Gulf Power employee's Air Force career included highway patrol
(EDITOR'S Note: This is the fourth story in a series of articles that will run through Veterans Day on Nov. 11 featuring Gulf Power employees who have served in the military.)
PENSACOLA, Florida - Tom Richardson’s military career was kind of like a highway patrolman.
The engineering field rep., out of the Destin office was a senior airman in the Air Force, joining in 1981.
He was stationed during the first part of his four-year stint at Howard Air Force Base in Panama. The base, built just before the start of World War II, was the hub of U.S. air power in Central and South America until it closed in 1999.
Unique to that base was a local highway that ran right through the middle of it. Hundreds of civilians passed through each day.

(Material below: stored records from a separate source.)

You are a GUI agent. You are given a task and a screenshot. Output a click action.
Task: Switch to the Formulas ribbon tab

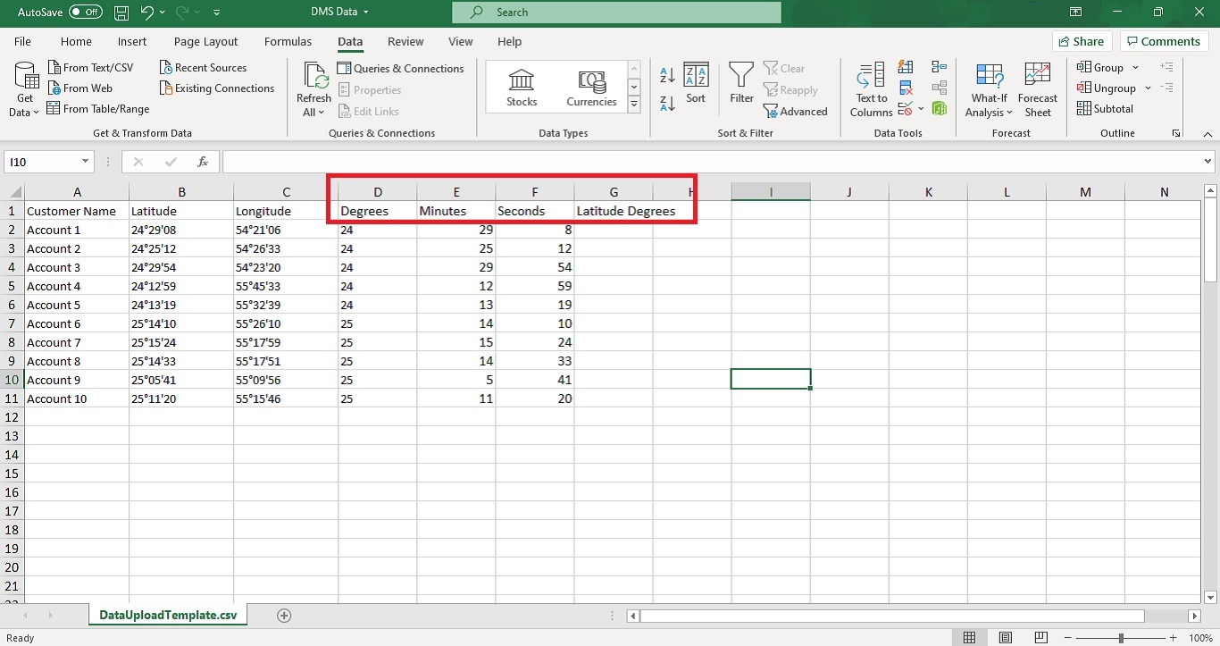coord(288,41)
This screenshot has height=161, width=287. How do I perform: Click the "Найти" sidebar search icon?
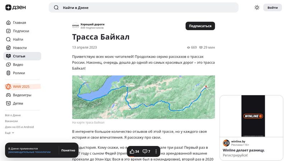point(9,39)
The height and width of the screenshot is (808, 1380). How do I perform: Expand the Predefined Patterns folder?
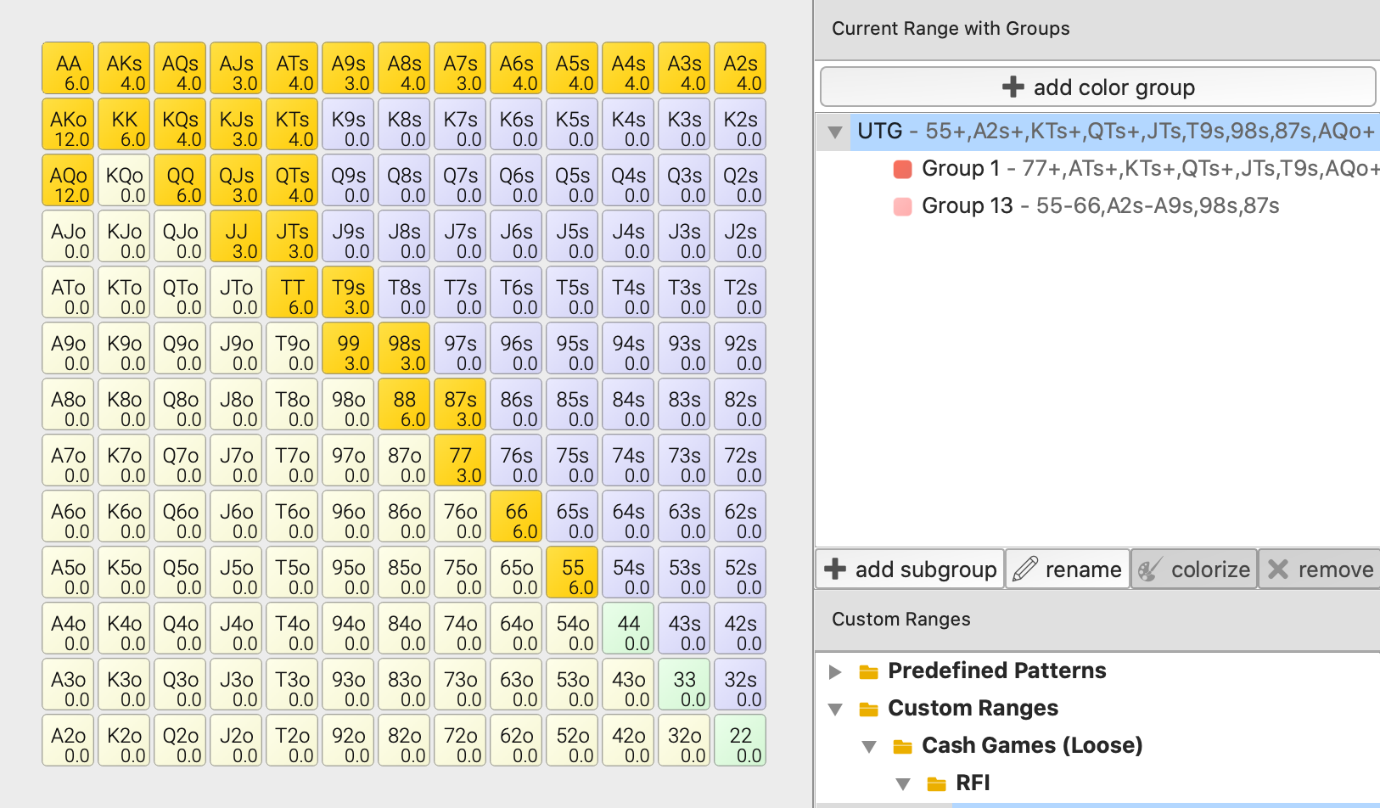835,671
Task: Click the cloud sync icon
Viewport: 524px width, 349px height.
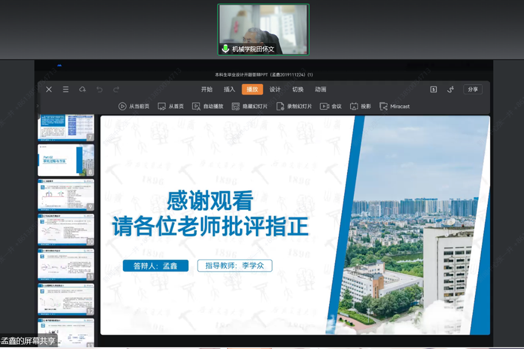Action: (x=82, y=90)
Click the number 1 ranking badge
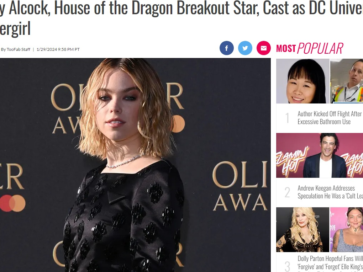The image size is (363, 272). coord(287,118)
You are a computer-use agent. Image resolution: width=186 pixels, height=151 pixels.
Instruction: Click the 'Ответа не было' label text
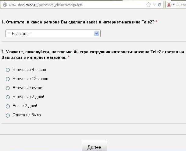[27, 115]
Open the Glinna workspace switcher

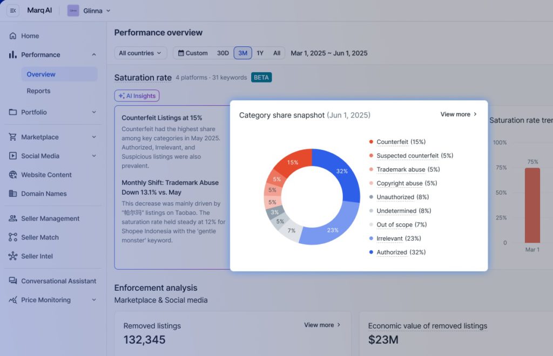point(89,11)
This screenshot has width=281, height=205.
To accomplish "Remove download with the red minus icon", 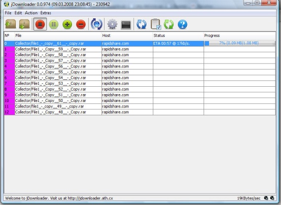I will (81, 24).
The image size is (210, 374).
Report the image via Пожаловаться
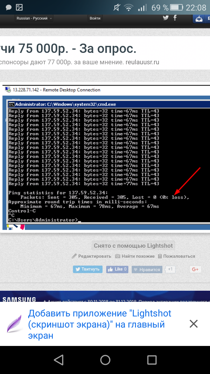(x=176, y=256)
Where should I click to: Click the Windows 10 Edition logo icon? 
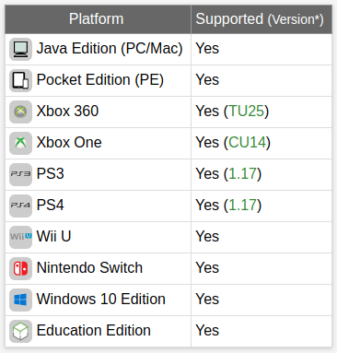pos(20,300)
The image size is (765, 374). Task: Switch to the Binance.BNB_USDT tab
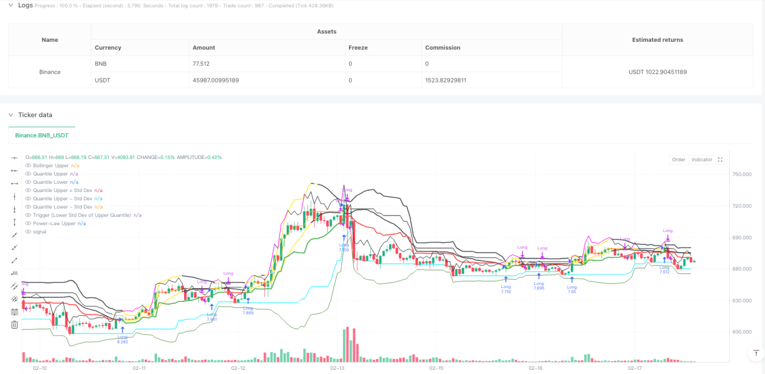pyautogui.click(x=42, y=135)
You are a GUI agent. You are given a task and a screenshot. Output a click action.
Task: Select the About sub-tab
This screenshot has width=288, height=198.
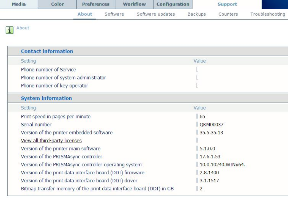click(x=85, y=14)
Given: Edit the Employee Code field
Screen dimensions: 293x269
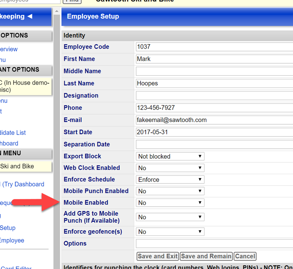Looking at the screenshot, I should (214, 47).
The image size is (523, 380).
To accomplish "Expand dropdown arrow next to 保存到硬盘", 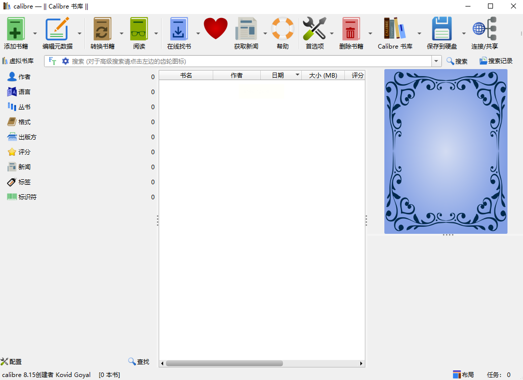I will [x=463, y=34].
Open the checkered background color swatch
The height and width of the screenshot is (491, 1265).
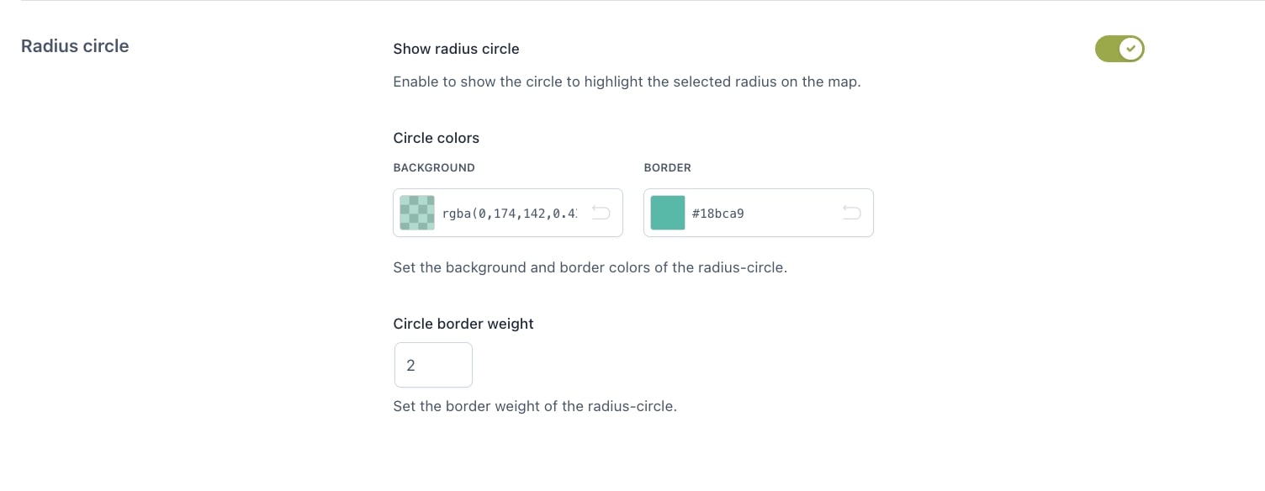pos(417,213)
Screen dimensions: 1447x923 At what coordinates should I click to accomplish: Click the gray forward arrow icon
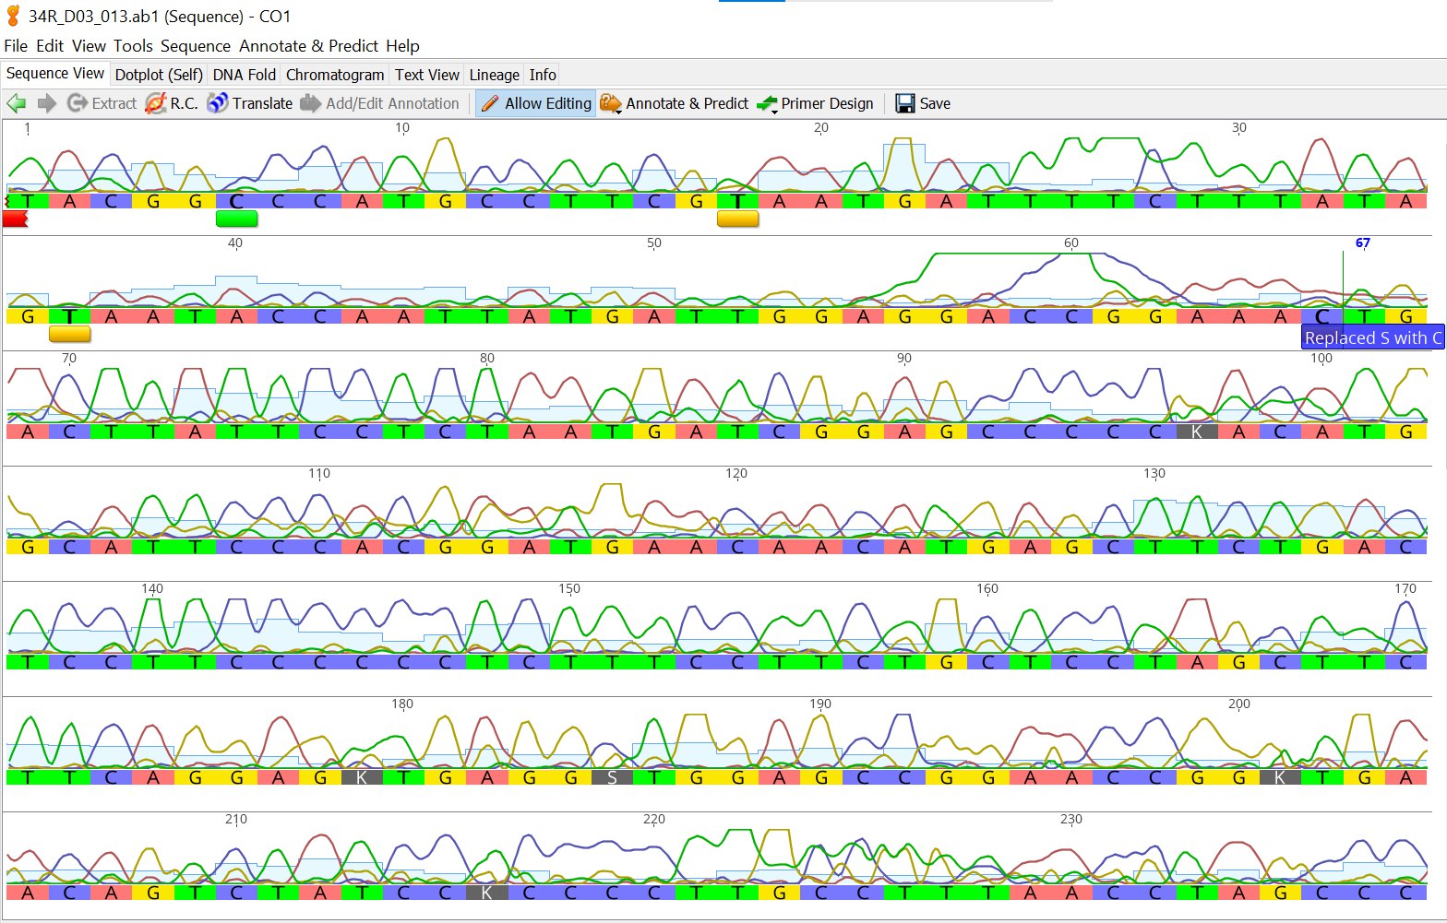pos(46,103)
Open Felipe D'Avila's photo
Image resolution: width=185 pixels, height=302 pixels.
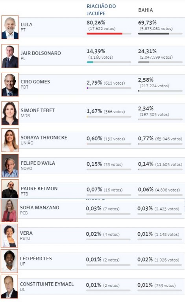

Richardson worked in Security Police and they had to control the vehicles passing through the base on the highway. Since the base wasn’t closed to public access, they had to make the determination about whether to let the locals pass through.
“With the language barrier, you had to make judgment calls,” he said. “Sometimes, I’d have to call base patrol and have them follow a vehicle to make sure they were going to the town on the other side. We had to keep a constant vigil on this.”
It was a different time, he said. In the early 1980s, the threat of terrorism wasn’t as prevalent.
“We dressed in fatigues and wore berets,” Richardson said. “We thought we were God when we were on duty.”
Later, he transferred to Eglin Air Force Base in Fort Walton Beach. He also worked Security Police there. After he left the military, he returned to his home in Massachusetts, but moved back to the area and has worked at Gulf Power for 28 years.
Richardson was the first in his family to join the military.
“I had just turned 19 and I didn’t know what I wanted to do with my life,” he said. “A good friend talked me into joining the Air Force, but then he joined the Navy. I had never been away from home before, so it was a very, very different experience.”
He says he learned about life in those four years and matured.
“I think everyone should spend some time in the military,” he said. “It helps you to understand what the world is like.”